Russian Court Fines Google $20 Decillion For Blocking Media Content (theregister.com) 64

A Russian court has fined Google an astronomical sum of around $20 decillion for YouTube's blocking of Russian media channels tied to sanctioned entities. The amount compounds weekly as Google continues to disregard the ruling. The Register reports: To put that into perspective, the World Bank estimates global GDP as around $100 trillion, which is peanuts compared to the prospective fine. Google might be one of the most valuable businesses on the planet, but even if Sundar Pichai rummages around the back of the sofa he won't be able to raise the funds to pay the penalty. The bizarre amount has been calculated after a four-year court case that started after YouTube banned the ultra-nationalist Russian channel Tsargrad in 2020 in response to the US sanctions imposed against its owner. Following Putin's illegal invasion of Ukraine in 2022 more channels were added to the banned list and 17 stations are now suing the Chocolate Factory, including Zvezda (a TV channel owned by Putin's Ministry of Defence), according to local media.
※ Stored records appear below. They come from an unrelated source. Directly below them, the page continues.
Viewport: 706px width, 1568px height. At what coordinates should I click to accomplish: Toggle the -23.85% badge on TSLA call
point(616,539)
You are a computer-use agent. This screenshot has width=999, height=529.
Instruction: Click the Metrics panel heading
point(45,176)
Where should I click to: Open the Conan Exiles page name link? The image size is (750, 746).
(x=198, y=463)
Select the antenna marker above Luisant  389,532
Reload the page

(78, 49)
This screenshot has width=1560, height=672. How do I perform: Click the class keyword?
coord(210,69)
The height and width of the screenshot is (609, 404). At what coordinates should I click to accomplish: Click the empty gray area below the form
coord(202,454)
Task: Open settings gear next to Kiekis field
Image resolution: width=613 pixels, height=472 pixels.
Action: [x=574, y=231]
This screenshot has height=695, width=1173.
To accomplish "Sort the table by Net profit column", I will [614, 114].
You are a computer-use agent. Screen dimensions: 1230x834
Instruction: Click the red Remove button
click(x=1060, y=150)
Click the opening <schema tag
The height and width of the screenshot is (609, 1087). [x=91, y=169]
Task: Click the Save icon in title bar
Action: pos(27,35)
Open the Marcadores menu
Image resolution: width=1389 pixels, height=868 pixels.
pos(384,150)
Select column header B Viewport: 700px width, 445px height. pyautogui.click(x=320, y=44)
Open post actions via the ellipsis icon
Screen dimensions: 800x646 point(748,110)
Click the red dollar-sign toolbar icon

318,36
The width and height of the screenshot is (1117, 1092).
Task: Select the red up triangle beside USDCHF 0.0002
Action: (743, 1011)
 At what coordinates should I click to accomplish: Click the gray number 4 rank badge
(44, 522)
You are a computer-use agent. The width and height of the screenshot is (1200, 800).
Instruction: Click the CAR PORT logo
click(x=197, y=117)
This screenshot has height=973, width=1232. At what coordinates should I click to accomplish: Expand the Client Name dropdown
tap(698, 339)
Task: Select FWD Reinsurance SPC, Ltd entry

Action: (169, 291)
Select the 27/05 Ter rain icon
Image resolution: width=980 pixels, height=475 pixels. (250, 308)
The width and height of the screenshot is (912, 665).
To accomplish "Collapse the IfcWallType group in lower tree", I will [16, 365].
"Google was called by a Russian court to administrative liability under Art. 13.41 of the Administrative Offenses Code for removing channels on the YouTube platform. The court ordered the company to restore these channels," lawyer Ivan Morozov told state media outlet TASS. The court imposed a fine of 100 thousand rubles ($1,025) per day, with the total fine doubling every week. Owing to compound interest (Einstein's eighth wonder of the world), Google is now on the hook for an insane amount of money, or what the judge on Monday called "a case in which there are many, many zeros."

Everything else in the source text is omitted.